Day 4
Review
Which way is this histogram skewed?
How would you describe the “center” of this data?
Numerical summaries help us understand data sets faster
Notation is how we communicate statistical/mathematical equations:
Data values can be denoted as \(x_1,x_2,x_3,...\)
- \(x_1\) refers to the observed value of the variable \(x\) from individual 1
Summation
This is referring to the sum (addition) of everything contained in the expression
We denote this with the Greek letter \(\Sigma\)
\[\sum\limits_{i=1}^nx_i=x_1+x_2+...+x_n\]
Mean
Balance point (fulcrum) of the dataset
Population mean (denoted \(\mu\)):
\[\mu = {1 \over N}\sum\limits_{i=1}^Nx_i\]
\[\mu = {\sum\limits_{i=1}^Nx_i\over N}\]
\[N \approx 10000\]
\[\mu = {1 \over 10000}(x_1 + x_2 +x_3 + ...+x_{10000})\]
\[\mu = 1258.771\]
- Is \(\mu\) a statistic?
Properties of the mean:
Common
Easy to interpret
Susceptible to outliers
- A statistic is resistant if its value is not affected heavily by outliers
Median
Middle value, half the data are below and half are above
\[ \begin{array}{|c|c|c|c|c|c|c|c|c|c|} \hline 1149 & 1577 & 1138 & 1319 & 1399 & 1074 & 1091 & 1324 & 1048 & 1462 \\ \hline \end{array} \]
Sort your data in increasing order (low to high)
\[ \begin{array}{|c|c|c|c|c|c|c|c|c|c|} \hline 1048 & 1074 & 1091 & 1138 & 1149 & 1319 & 1324 & 1399 & 1462 & 1577 \\ \hline \end{array} \]
If \(n\) is odd: choose position \({(n+1)\over2}\) in the ordered dataset
If \(n\) is even after ordering:
Pick \(n\over 2\) and \({n \over 2}+1\)
Average the two data points
\[{10\over2}=5 \ , \ {10 \over2}+1=6\]
\[{\ \ \ + \ \ \ \over2}= \ \ \]
Properties of median:
It doesn’t use all of the data directly
This makes it resistant
- Outliers have little/no effect
Difference between median and mean depend on skew of the histogram
Mode
The most frequent observation
Where the peak is
- What could be the mode here?
Useful for qualitative data
Not as useful for quantitative data
A data set can have any number of modes \((0,1,2,...)\)

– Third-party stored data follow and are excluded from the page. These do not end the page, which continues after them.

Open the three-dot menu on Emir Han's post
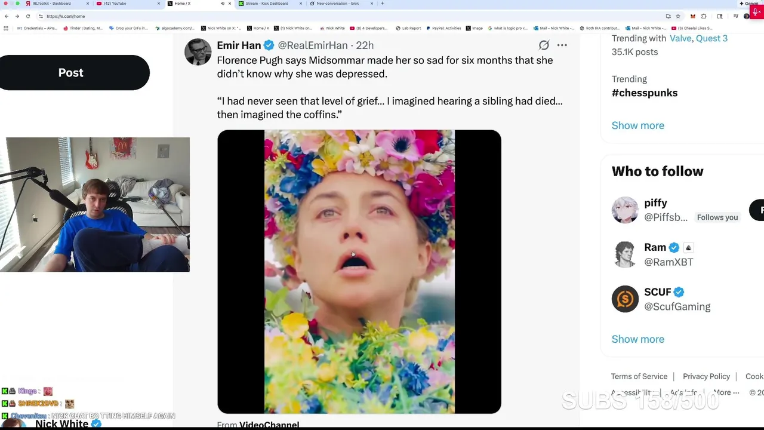Image resolution: width=764 pixels, height=430 pixels. tap(562, 45)
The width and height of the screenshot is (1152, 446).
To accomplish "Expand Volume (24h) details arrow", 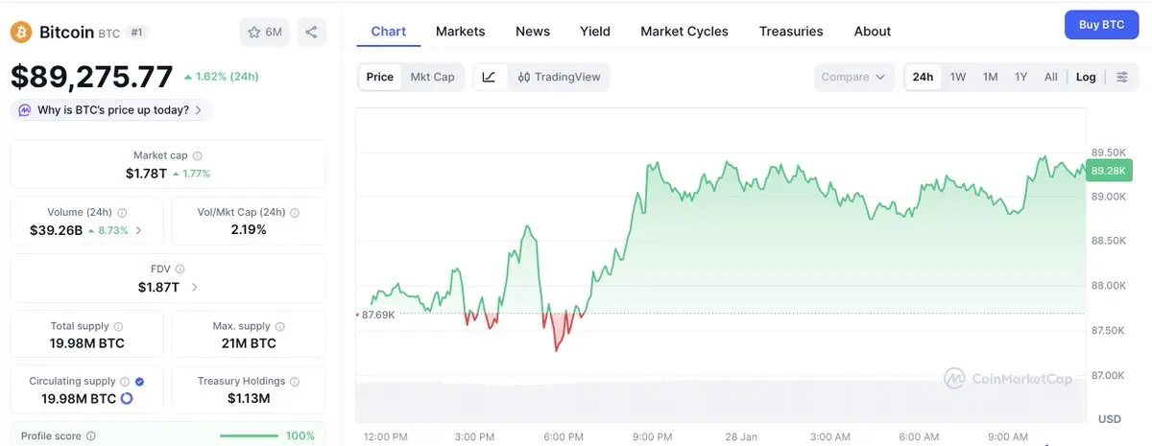I will click(139, 230).
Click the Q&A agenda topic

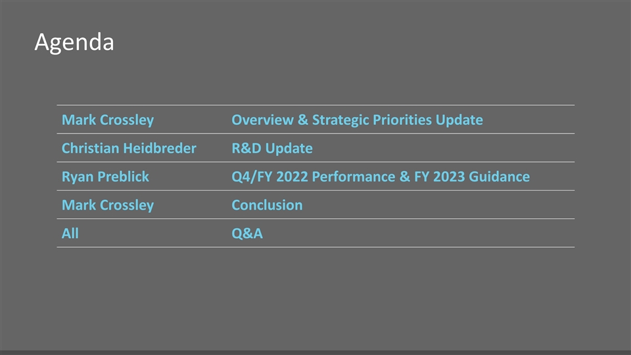[247, 233]
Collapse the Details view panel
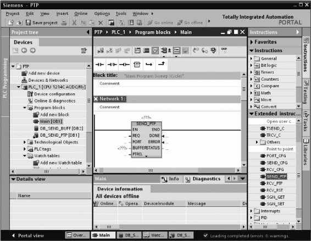This screenshot has width=311, height=241. click(x=13, y=179)
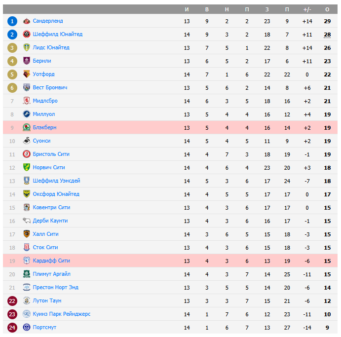Open the Сандерленд team link
Screen dimensions: 341x337
tap(48, 21)
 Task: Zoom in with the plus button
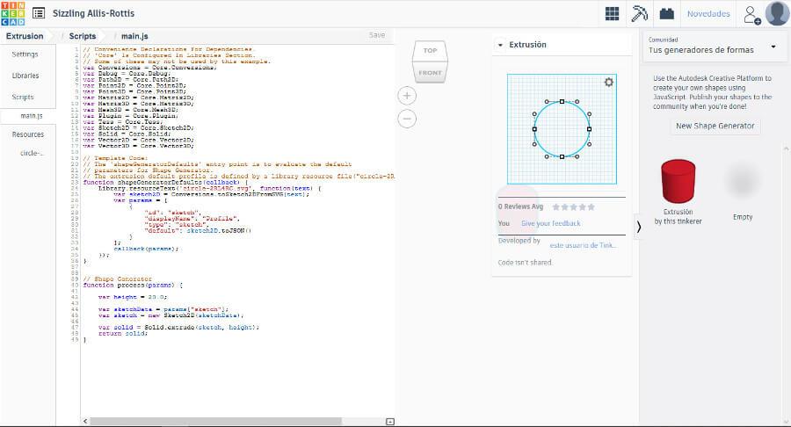(408, 95)
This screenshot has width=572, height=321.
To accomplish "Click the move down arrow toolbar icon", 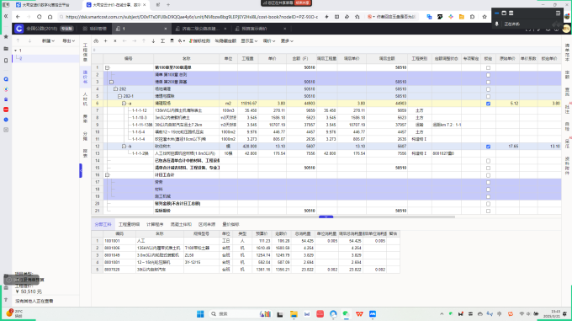I will (x=153, y=41).
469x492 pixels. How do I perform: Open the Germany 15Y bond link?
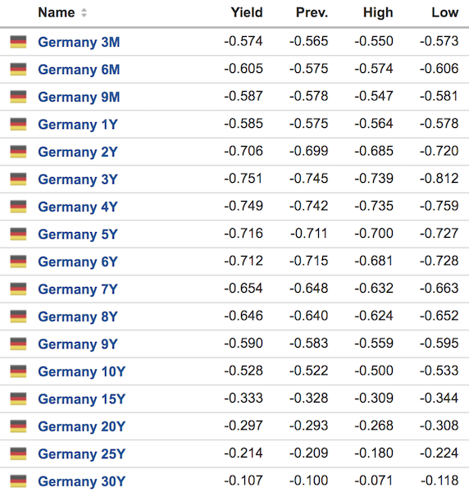pos(81,399)
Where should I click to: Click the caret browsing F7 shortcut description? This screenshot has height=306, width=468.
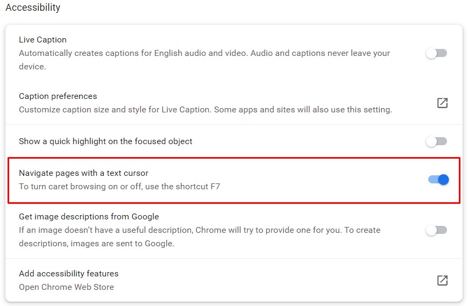click(x=119, y=187)
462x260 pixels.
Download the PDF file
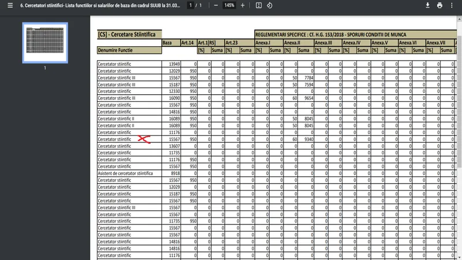pos(428,5)
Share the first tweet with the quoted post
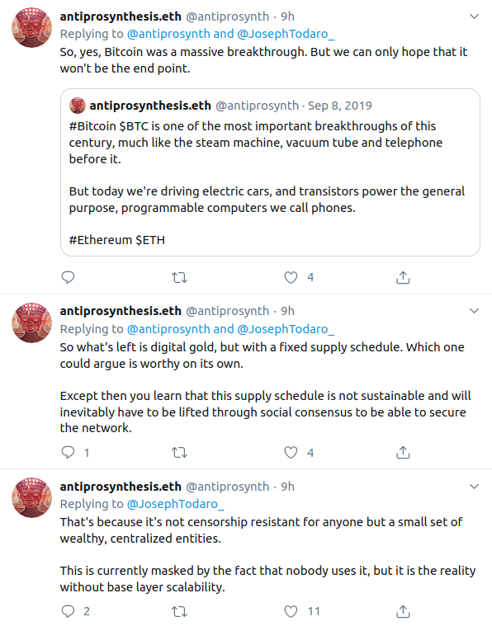Viewport: 492px width, 626px height. 403,277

\[ \begin{array}{|c|c|c|c|c|c|c|c|c|} \hline 8 & 10 & 7 & 11 & 14 & 12 & 11 & 9 & 14 \\ \hline 11 & 8 & 2 & 8 & 10 & 7 & 12 & 11 & 8 \\ \hline \end{array} \]
Whatever method works best for you is the one you use
- Personally, I prefer to make a frequency table:
\[ \begin{array}{|c|c|c|c|c|c|c|c|c|} \hline \text{Value} & 2 & 7 & 8 & 9 & 10 & 11 & 12 & 14 \\ \hline \text{Frequency} & 1 & 2 & 4 & 1 & 2 & 2 & 4 & 2 \\ \hline \end{array} \]
Questions?
Goals for Today:
Introduce the measures of spread: Range, Variance, and Standard Deviation
Describe the Empirical rule
Numerical Summaries of Data
Measures of Spread
Statistics is roughly about making inference from data
Is it fair to make inference from mean/median/mode alone?
Is the mean resistant?
Is the median representative of all the data?

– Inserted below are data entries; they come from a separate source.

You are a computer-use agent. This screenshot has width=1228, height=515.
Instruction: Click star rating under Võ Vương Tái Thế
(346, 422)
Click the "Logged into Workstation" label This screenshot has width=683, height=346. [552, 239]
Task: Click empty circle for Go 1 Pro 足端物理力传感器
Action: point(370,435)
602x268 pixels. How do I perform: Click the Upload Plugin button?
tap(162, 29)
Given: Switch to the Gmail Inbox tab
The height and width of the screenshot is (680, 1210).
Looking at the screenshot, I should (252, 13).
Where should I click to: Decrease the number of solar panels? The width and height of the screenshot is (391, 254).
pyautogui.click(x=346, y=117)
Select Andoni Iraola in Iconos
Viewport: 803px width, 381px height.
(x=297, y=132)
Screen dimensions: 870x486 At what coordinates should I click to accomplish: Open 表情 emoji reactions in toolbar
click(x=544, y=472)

Does the mode tell us about outliers?
- When we look at data there’s a certain spread to it:
- Spread is an important metric for understanding the differences or variation in data
Range
Difference between the largest and smallest data value
- Simplest measure of spread
\[\text{Range} = \text{Maximum} - \text{Minimum}\]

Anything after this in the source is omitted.